### WHAT YOU NEED TO DO
Reproduce the entries exactly. Omit none of them.

### SUPPLIED MATERIAL
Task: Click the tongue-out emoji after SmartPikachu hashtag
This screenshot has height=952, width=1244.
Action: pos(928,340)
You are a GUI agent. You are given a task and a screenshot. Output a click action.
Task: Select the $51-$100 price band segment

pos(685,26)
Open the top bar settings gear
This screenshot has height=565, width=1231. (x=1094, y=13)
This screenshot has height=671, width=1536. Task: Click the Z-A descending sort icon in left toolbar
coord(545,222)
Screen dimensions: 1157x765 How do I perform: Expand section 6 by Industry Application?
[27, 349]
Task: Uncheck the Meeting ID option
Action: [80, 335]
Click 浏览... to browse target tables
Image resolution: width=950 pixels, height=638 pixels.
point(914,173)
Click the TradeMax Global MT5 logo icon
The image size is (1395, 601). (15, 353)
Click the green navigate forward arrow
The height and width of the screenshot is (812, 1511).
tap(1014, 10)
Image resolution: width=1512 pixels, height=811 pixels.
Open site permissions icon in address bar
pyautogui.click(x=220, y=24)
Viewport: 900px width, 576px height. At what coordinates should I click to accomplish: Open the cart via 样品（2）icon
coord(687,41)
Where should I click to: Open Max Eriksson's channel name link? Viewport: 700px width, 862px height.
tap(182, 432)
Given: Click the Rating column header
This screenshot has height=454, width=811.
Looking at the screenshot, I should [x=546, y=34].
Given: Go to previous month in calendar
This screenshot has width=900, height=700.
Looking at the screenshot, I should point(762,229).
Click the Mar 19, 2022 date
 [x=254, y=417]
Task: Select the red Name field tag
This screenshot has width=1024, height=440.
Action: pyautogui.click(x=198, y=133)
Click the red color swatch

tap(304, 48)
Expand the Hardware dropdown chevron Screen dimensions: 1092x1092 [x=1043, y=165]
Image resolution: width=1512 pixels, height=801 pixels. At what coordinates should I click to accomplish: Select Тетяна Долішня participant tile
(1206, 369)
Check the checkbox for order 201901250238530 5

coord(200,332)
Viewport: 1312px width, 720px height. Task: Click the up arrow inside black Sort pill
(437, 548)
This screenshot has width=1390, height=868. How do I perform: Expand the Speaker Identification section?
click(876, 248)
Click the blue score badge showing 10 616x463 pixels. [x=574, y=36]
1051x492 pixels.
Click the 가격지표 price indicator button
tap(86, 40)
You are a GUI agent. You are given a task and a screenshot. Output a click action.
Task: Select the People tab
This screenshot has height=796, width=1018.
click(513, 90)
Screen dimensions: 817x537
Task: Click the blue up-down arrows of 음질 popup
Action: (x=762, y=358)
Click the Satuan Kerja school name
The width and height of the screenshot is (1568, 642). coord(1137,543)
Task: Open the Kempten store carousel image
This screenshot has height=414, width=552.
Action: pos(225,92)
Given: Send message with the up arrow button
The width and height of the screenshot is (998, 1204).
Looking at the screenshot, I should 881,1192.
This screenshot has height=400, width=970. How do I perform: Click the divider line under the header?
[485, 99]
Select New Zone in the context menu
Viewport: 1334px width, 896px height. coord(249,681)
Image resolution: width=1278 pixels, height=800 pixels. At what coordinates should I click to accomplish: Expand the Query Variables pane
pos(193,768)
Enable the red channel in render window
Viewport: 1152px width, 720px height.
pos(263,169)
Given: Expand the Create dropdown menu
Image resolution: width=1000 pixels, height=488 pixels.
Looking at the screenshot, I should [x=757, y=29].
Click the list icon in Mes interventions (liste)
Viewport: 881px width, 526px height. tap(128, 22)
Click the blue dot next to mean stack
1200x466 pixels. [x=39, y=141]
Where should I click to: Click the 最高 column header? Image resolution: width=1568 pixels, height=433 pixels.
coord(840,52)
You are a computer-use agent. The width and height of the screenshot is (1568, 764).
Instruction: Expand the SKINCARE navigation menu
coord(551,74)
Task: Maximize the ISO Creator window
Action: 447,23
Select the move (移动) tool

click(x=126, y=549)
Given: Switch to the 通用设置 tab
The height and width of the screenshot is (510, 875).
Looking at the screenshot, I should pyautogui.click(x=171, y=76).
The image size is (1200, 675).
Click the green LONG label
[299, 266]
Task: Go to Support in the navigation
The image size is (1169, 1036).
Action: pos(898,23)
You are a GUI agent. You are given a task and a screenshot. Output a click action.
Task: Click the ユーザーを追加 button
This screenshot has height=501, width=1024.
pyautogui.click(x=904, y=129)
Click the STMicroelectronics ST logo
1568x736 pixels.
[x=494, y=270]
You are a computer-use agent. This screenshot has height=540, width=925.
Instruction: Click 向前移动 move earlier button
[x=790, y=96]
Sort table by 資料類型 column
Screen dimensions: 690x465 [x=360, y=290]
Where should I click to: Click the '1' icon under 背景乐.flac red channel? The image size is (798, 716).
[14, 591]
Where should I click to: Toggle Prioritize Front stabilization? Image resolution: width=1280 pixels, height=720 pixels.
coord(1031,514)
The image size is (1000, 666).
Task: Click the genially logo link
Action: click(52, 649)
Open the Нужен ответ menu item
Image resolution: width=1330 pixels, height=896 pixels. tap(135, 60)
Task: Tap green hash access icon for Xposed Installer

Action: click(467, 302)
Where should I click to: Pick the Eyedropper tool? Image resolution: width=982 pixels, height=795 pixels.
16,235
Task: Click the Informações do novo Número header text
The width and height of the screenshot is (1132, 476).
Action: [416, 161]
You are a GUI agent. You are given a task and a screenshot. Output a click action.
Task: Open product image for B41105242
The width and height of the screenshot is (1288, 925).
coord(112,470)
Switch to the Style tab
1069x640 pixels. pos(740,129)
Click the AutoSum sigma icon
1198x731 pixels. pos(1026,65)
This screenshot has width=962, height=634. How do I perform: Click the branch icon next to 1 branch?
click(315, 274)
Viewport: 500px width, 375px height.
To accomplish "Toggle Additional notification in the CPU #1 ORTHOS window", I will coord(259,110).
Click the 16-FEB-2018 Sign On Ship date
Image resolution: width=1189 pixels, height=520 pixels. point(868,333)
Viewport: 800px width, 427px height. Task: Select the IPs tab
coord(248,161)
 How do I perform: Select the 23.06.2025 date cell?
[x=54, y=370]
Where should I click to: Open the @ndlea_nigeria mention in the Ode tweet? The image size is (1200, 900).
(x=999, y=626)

### OUTPUT FOR THIS TASK
Task: Click the tongue-out emoji after SmartPikachu hashtag
This screenshot has height=952, width=1244.
Action: pos(928,340)
You are a GUI agent. You are given a task and a screenshot. Output a click action.
Task: Select the $51-$100 price band segment

pos(685,26)
Open the top bar settings gear
This screenshot has height=565, width=1231. (x=1094, y=13)
This screenshot has height=671, width=1536. Task: Click the Z-A descending sort icon in left toolbar
coord(545,222)
Screen dimensions: 1157x765 How do I perform: Expand section 6 by Industry Application?
[27, 349]
Task: Uncheck the Meeting ID option
Action: [80, 335]
Click 浏览... to browse target tables
Image resolution: width=950 pixels, height=638 pixels.
point(914,173)
Click the TradeMax Global MT5 logo icon
The image size is (1395, 601). (15, 353)
Click the green navigate forward arrow
The height and width of the screenshot is (812, 1511).
tap(1014, 10)
Image resolution: width=1512 pixels, height=811 pixels.
Open site permissions icon in address bar
pyautogui.click(x=220, y=24)
Viewport: 900px width, 576px height. At what coordinates should I click to accomplish: Open the cart via 样品（2）icon
coord(687,41)
Where should I click to: Open Max Eriksson's channel name link? Viewport: 700px width, 862px height.
tap(182, 432)
Given: Click the Rating column header
This screenshot has height=454, width=811.
Looking at the screenshot, I should [x=546, y=34].
Given: Go to previous month in calendar
This screenshot has width=900, height=700.
Looking at the screenshot, I should point(762,229).
Click the Mar 19, 2022 date
 [x=254, y=417]
Task: Select the red Name field tag
This screenshot has width=1024, height=440.
Action: pyautogui.click(x=198, y=133)
Click the red color swatch

tap(304, 48)
Expand the Hardware dropdown chevron Screen dimensions: 1092x1092 [x=1043, y=165]
Image resolution: width=1512 pixels, height=801 pixels. At what coordinates should I click to accomplish: Select Тетяна Долішня participant tile
(1206, 369)
Check the checkbox for order 201901250238530 5

coord(200,332)
Viewport: 1312px width, 720px height. Task: Click the up arrow inside black Sort pill
(437, 548)
This screenshot has width=1390, height=868. How do I perform: Expand the Speaker Identification section?
click(876, 248)
Click the blue score badge showing 10 616x463 pixels. [x=574, y=36]
1051x492 pixels.
Click the 가격지표 price indicator button
tap(86, 40)
You are a GUI agent. You are given a task and a screenshot. Output a click action.
Task: Select the People tab
This screenshot has height=796, width=1018.
click(513, 90)
Screen dimensions: 817x537
Task: Click the blue up-down arrows of 음질 popup
Action: (x=762, y=358)
Click the Satuan Kerja school name
The width and height of the screenshot is (1568, 642). coord(1137,543)
Task: Open the Kempten store carousel image
This screenshot has height=414, width=552.
Action: pos(225,92)
Given: Send message with the up arrow button
The width and height of the screenshot is (998, 1204).
Looking at the screenshot, I should 881,1192.
This screenshot has height=400, width=970. How do I perform: Click the divider line under the header?
[485, 99]
Select New Zone in the context menu
Viewport: 1334px width, 896px height. coord(249,681)
Image resolution: width=1278 pixels, height=800 pixels. At what coordinates should I click to accomplish: Expand the Query Variables pane
pos(193,768)
Enable the red channel in render window
Viewport: 1152px width, 720px height.
pos(263,169)
Given: Expand the Create dropdown menu
Image resolution: width=1000 pixels, height=488 pixels.
Looking at the screenshot, I should [x=757, y=29].
Click the list icon in Mes interventions (liste)
Viewport: 881px width, 526px height. tap(128, 22)
Click the blue dot next to mean stack
1200x466 pixels. [x=39, y=141]
Where should I click to: Click the 最高 column header? Image resolution: width=1568 pixels, height=433 pixels.
coord(840,52)
You are a computer-use agent. The width and height of the screenshot is (1568, 764).
Instruction: Expand the SKINCARE navigation menu
coord(551,74)
Task: Maximize the ISO Creator window
Action: 447,23
Select the move (移动) tool

click(x=126, y=549)
Given: Switch to the 通用设置 tab
The height and width of the screenshot is (510, 875).
Looking at the screenshot, I should pyautogui.click(x=171, y=76).
The image size is (1200, 675).
Click the green LONG label
[299, 266]
Task: Go to Support in the navigation
The image size is (1169, 1036).
Action: pos(898,23)
You are a GUI agent. You are given a task and a screenshot. Output a click action.
Task: Click the ユーザーを追加 button
This screenshot has height=501, width=1024.
pyautogui.click(x=904, y=129)
Click the STMicroelectronics ST logo
1568x736 pixels.
[x=494, y=270]
You are a computer-use agent. This screenshot has height=540, width=925.
Instruction: Click 向前移动 move earlier button
[x=790, y=96]
Sort table by 資料類型 column
Screen dimensions: 690x465 [x=360, y=290]
Where should I click to: Click the '1' icon under 背景乐.flac red channel? The image size is (798, 716).
[14, 591]
Where should I click to: Toggle Prioritize Front stabilization? Image resolution: width=1280 pixels, height=720 pixels.
coord(1031,514)
The image size is (1000, 666).
Task: Click the genially logo link
Action: click(52, 649)
Open the Нужен ответ menu item
Image resolution: width=1330 pixels, height=896 pixels. tap(135, 60)
Task: Tap green hash access icon for Xposed Installer

Action: click(467, 302)
Where should I click to: Pick the Eyedropper tool? Image resolution: width=982 pixels, height=795 pixels.
16,235
Task: Click the Informações do novo Número header text
The width and height of the screenshot is (1132, 476).
Action: [416, 161]
You are a GUI agent. You are given a task and a screenshot. Output a click action.
Task: Open product image for B41105242
The width and height of the screenshot is (1288, 925).
coord(112,470)
Switch to the Style tab
1069x640 pixels. pos(740,129)
Click the AutoSum sigma icon
1198x731 pixels. pos(1026,65)
This screenshot has width=962, height=634. How do I perform: Click the branch icon next to 1 branch?
click(315, 274)
Viewport: 500px width, 375px height.
To accomplish "Toggle Additional notification in the CPU #1 ORTHOS window", I will coord(259,110).
Click the 16-FEB-2018 Sign On Ship date
Image resolution: width=1189 pixels, height=520 pixels. point(868,333)
Viewport: 800px width, 427px height. Task: Select the IPs tab
coord(248,161)
 How do I perform: Select the 23.06.2025 date cell?
[x=54, y=370]
Where should I click to: Open the @ndlea_nigeria mention in the Ode tweet? The image size is (1200, 900).
(x=999, y=626)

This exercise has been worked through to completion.